### Yang Harus Dikerjakan
- 1) Jawab pertanyaan berikut berdasarkan tulisan tentang pengalaman konsumen di bawah:
(a) Berapa buah tas yang dipesan pada September 2019?
(b) Menurut informasi yang diterima, berapa lama waktu pembuatan hingga pengiriman tas?
(c) Apa kabar terakhir tentang toko penjual tas tersebut?
- 2) Lanjutkan tulisan tentang pengalaman konsumen di bawah, mulai setelah kalimat terakhirnya.

### Blok Teks

################

Contoh lainnya adalah biaya parkir yang tetap harus ditanggung oleh konsumen saat berbelanja di beberapa mini market meskipun ada informasi bahwa mini market telah membayar biaya parkir ke pemerintah daerah.

Seperti yang dinyatakan oleh seorang Regional Corporate Communication Manager salah satu mini market dengan brand ternama dalam menanggapi maraknya  juru parkir liar yang menarik biaya parkir dari mini marketnya. Katanya, "Kami ingin memberikan kenyamanan ke konsumen. Sebab, kita sudah melakukan pembayaran ke pemerintah daerah. Kita inginnya semua parkir-parkir di toko kami itu gratis,"

Belum lagi ketika konsumen pada era digital sekarang melakukan transaksi lewat aplikasi. Tidak terhitung komplain para konsumen terkait produk dan jasa yang tidak sesuai dengan apa yang diiklankan. Sulitnya mencari kepuasan bagi konsumen tidak sebanding dengan efektifitas dan efisiensi teknologi bertransaksi yang disajikan.

Suatu kali saya pernah memesan produk tas dengan merk ternama secara online dengan sistem indent. Lewat akun pribadi seorang yang saya kenal, pada September 2019 tiga buah tas saya pesan dan pembayaran sudah saya lakukan dengan cara mentransfer. Transfer pembayaran juga dilakukan via nomor rekening kenalan saya tadi. Informasinya, begitu tas dipesan dan dibayar maka tas akan mulai dibuat sesuai pesanan. Pembuatan hingga pengiriman akan memakan waktu tiga bulan.

Namun setelah tiga bulan berlalu, status tas yang saya pesan masih dalam antrian. Setahun berlalu, kenalan saya mengatakan tas masih dalam proses antrian. Via surel saya coba menanyakan nomor ORDER-ID #293798 atas nama kenalan saya itu, berkali-kali.

Tetapi tidak satu pun dari surel yang saya kirim mendapatkan respon. Bahkan hingga memasuki pertengahan tahun 2022 produk yang saya pesan belum ada kejelasan. Pesanan ini merupakan satu-satunya belanja online dari sekian ribu belanja online yang sudah pernah saya lalukan tapi produknya belum saya terima.

Kabar terakhir saya terima hari ini bahwa toko penjual tas ternama tersebut sudah bangkrut. Banyak yang mengalami kerugian. Saya pun mengalami. Tas tidak datang. Uang amblas. Lagi-lagi buntung. Apakah yang saya alami masuk dalam kategori konsumen rabun?

################

### Data yang Diberikan
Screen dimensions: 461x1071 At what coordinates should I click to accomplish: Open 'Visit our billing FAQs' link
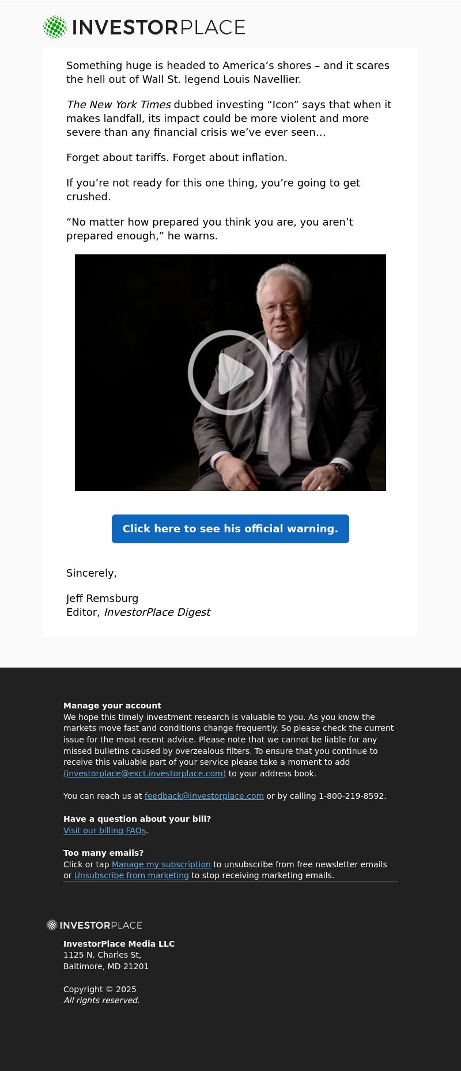(104, 830)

################

### Jawaban di Bawah
- 1)
(a) Tiga buah tas.
(b) Tiga bulan.
(c) Toko itu sudah bangkrut.

- 2)
Rabun adalah kondisi seseorang mengalami kesulitan untuk melihat dengan jelas. Istilah ini juga sering diartikan sebagai penglihatan yang buram. Kurang awas atau penglihatan kabur. Hal ini bila dikonotasikan pada konsumen rabun dimaksudkan sebagai kondisi pembeli atau konsumen yang melihat sebuah produk atau jasa dari tampilan atau informasi permukaannya saja, yang tampak bagus, indah, terjamin, kokoh, awet, terpercaya atau kondisi baik lainnya termasuk pelayanan dan jasa layanan purna jualnya.

Sehingga kondisi itu membuat pembeli atau konsumen tertarik tanpa menyelidik lebih jauh terhadap produk atau jasa yang dibelinya. Sampai akhirnya konsumen baru menyadari ketika menerima produk atau merasakan jasa yang dibayarnya tidak sesuai dengan apa yang ditampilkan atau dinformasikan di permukaan.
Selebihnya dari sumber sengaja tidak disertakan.